__How to complete this task__: Each line below needs to be printed again exactly.
|---|
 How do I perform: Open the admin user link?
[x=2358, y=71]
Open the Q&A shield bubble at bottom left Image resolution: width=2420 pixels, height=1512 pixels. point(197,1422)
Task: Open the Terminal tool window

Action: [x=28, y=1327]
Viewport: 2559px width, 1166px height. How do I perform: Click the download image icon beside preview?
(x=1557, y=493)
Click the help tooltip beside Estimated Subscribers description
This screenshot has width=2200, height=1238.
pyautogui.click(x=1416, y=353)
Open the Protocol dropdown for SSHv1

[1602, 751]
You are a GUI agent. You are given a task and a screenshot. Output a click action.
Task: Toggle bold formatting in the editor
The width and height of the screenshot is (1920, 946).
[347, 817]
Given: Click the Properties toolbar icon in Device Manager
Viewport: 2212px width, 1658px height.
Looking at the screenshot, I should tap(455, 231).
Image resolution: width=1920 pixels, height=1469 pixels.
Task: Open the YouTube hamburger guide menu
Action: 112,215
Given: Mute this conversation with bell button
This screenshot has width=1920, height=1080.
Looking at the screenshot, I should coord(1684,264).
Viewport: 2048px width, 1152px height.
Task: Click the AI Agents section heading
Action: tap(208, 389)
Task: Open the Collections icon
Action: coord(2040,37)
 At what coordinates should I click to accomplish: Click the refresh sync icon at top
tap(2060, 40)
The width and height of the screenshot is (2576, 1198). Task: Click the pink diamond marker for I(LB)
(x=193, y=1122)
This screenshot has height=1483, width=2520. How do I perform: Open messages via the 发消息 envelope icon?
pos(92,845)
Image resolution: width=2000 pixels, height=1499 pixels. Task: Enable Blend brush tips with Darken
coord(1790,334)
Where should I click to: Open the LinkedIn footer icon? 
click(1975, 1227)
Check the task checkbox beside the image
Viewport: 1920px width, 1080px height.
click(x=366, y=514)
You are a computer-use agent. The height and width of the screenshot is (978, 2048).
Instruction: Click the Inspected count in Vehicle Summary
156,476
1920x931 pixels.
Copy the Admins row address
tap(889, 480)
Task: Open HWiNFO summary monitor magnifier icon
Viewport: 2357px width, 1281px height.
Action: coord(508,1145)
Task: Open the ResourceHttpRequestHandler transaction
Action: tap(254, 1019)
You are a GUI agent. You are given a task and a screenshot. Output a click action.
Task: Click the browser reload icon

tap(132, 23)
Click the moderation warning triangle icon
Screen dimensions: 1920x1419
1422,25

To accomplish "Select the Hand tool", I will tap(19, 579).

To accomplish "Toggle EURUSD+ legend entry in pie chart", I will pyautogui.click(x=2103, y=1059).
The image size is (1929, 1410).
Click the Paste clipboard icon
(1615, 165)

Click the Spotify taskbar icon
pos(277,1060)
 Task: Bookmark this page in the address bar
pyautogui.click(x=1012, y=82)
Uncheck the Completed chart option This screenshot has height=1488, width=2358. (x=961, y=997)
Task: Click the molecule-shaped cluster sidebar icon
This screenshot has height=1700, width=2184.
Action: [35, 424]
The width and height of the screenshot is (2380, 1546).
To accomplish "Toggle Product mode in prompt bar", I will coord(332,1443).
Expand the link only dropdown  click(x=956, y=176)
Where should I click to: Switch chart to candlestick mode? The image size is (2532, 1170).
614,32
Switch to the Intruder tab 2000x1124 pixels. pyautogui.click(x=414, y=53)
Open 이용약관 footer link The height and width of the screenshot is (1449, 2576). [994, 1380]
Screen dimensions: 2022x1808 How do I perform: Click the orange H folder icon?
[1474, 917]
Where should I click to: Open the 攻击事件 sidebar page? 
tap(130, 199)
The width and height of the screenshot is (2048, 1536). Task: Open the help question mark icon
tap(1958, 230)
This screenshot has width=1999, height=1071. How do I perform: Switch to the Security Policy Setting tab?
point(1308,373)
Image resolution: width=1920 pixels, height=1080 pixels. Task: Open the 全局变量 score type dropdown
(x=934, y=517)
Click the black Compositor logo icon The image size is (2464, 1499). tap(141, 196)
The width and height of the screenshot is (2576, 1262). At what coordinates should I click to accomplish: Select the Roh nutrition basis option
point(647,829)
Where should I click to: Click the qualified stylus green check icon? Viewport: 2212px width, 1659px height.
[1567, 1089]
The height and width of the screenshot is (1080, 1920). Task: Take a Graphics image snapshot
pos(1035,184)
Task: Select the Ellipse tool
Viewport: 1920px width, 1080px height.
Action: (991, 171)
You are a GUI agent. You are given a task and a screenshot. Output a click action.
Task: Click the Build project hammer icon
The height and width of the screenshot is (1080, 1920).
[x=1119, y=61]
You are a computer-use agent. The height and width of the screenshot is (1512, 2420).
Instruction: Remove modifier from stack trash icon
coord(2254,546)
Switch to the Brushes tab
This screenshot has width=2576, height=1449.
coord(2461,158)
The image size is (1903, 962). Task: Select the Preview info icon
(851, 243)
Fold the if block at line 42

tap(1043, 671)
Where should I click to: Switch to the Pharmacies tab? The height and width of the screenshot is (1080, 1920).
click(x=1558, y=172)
|---|
__Exercise output__:
 How do I perform: Open the admin user link?
[x=2358, y=71]
Open the Q&A shield bubble at bottom left Image resolution: width=2420 pixels, height=1512 pixels. point(197,1422)
Task: Open the Terminal tool window

Action: [x=28, y=1327]
Viewport: 2559px width, 1166px height. How do I perform: Click the download image icon beside preview?
(x=1557, y=493)
Click the help tooltip beside Estimated Subscribers description
This screenshot has width=2200, height=1238.
pyautogui.click(x=1416, y=353)
Open the Protocol dropdown for SSHv1

[1602, 751]
You are a GUI agent. You are given a task and a screenshot. Output a click action.
Task: Toggle bold formatting in the editor
The width and height of the screenshot is (1920, 946).
[347, 817]
Given: Click the Properties toolbar icon in Device Manager
Viewport: 2212px width, 1658px height.
Looking at the screenshot, I should tap(455, 231).
Image resolution: width=1920 pixels, height=1469 pixels.
Task: Open the YouTube hamburger guide menu
Action: 112,215
Given: Mute this conversation with bell button
This screenshot has width=1920, height=1080.
Looking at the screenshot, I should coord(1684,264).
Viewport: 2048px width, 1152px height.
Task: Click the AI Agents section heading
Action: tap(208, 389)
Task: Open the Collections icon
Action: coord(2040,37)
 At what coordinates should I click to accomplish: Click the refresh sync icon at top
tap(2060, 40)
The width and height of the screenshot is (2576, 1198). Task: Click the pink diamond marker for I(LB)
(x=193, y=1122)
This screenshot has height=1483, width=2520. How do I perform: Open messages via the 发消息 envelope icon?
pos(92,845)
Image resolution: width=2000 pixels, height=1499 pixels. Task: Enable Blend brush tips with Darken
coord(1790,334)
Where should I click to: Open the LinkedIn footer icon? 
click(1975, 1227)
Check the task checkbox beside the image
Viewport: 1920px width, 1080px height.
click(x=366, y=514)
You are a computer-use agent. The height and width of the screenshot is (978, 2048).
Instruction: Click the Inspected count in Vehicle Summary
156,476
1920x931 pixels.
Copy the Admins row address
tap(889, 480)
Task: Open HWiNFO summary monitor magnifier icon
Viewport: 2357px width, 1281px height.
Action: coord(508,1145)
Task: Open the ResourceHttpRequestHandler transaction
Action: tap(254, 1019)
You are a GUI agent. You are given a task and a screenshot. Output a click action.
Task: Click the browser reload icon

tap(132, 23)
Click the moderation warning triangle icon
Screen dimensions: 1920x1419
1422,25

To accomplish "Select the Hand tool", I will tap(19, 579).

To accomplish "Toggle EURUSD+ legend entry in pie chart", I will pyautogui.click(x=2103, y=1059).
The image size is (1929, 1410).
Click the Paste clipboard icon
(1615, 165)

Click the Spotify taskbar icon
pos(277,1060)
 Task: Bookmark this page in the address bar
pyautogui.click(x=1012, y=82)
Uncheck the Completed chart option This screenshot has height=1488, width=2358. (x=961, y=997)
Task: Click the molecule-shaped cluster sidebar icon
This screenshot has height=1700, width=2184.
Action: [35, 424]
The width and height of the screenshot is (2380, 1546).
To accomplish "Toggle Product mode in prompt bar", I will coord(332,1443).
Expand the link only dropdown  click(x=956, y=176)
Where should I click to: Switch chart to candlestick mode? The image size is (2532, 1170).
614,32
Switch to the Intruder tab 2000x1124 pixels. pyautogui.click(x=414, y=53)
Open 이용약관 footer link The height and width of the screenshot is (1449, 2576). [994, 1380]
Screen dimensions: 2022x1808 How do I perform: Click the orange H folder icon?
[1474, 917]
Where should I click to: Open the 攻击事件 sidebar page? 
tap(130, 199)
The width and height of the screenshot is (2048, 1536). Task: Open the help question mark icon
tap(1958, 230)
This screenshot has width=1999, height=1071. How do I perform: Switch to the Security Policy Setting tab?
point(1308,373)
Image resolution: width=1920 pixels, height=1080 pixels. Task: Open the 全局变量 score type dropdown
(x=934, y=517)
Click the black Compositor logo icon The image size is (2464, 1499). tap(141, 196)
The width and height of the screenshot is (2576, 1262). At what coordinates should I click to accomplish: Select the Roh nutrition basis option
point(647,829)
Where should I click to: Click the qualified stylus green check icon? Viewport: 2212px width, 1659px height.
[1567, 1089]
The height and width of the screenshot is (1080, 1920). Task: Take a Graphics image snapshot
pos(1035,184)
Task: Select the Ellipse tool
Viewport: 1920px width, 1080px height.
Action: (991, 171)
You are a GUI agent. You are given a task and a screenshot. Output a click action.
Task: Click the Build project hammer icon
The height and width of the screenshot is (1080, 1920).
[x=1119, y=61]
You are a computer-use agent. The height and width of the screenshot is (1512, 2420).
Instruction: Remove modifier from stack trash icon
coord(2254,546)
Switch to the Brushes tab
This screenshot has width=2576, height=1449.
coord(2461,158)
The image size is (1903, 962). Task: Select the Preview info icon
(851, 243)
Fold the if block at line 42

tap(1043, 671)
Where should I click to: Switch to the Pharmacies tab? The height and width of the screenshot is (1080, 1920).
click(x=1558, y=172)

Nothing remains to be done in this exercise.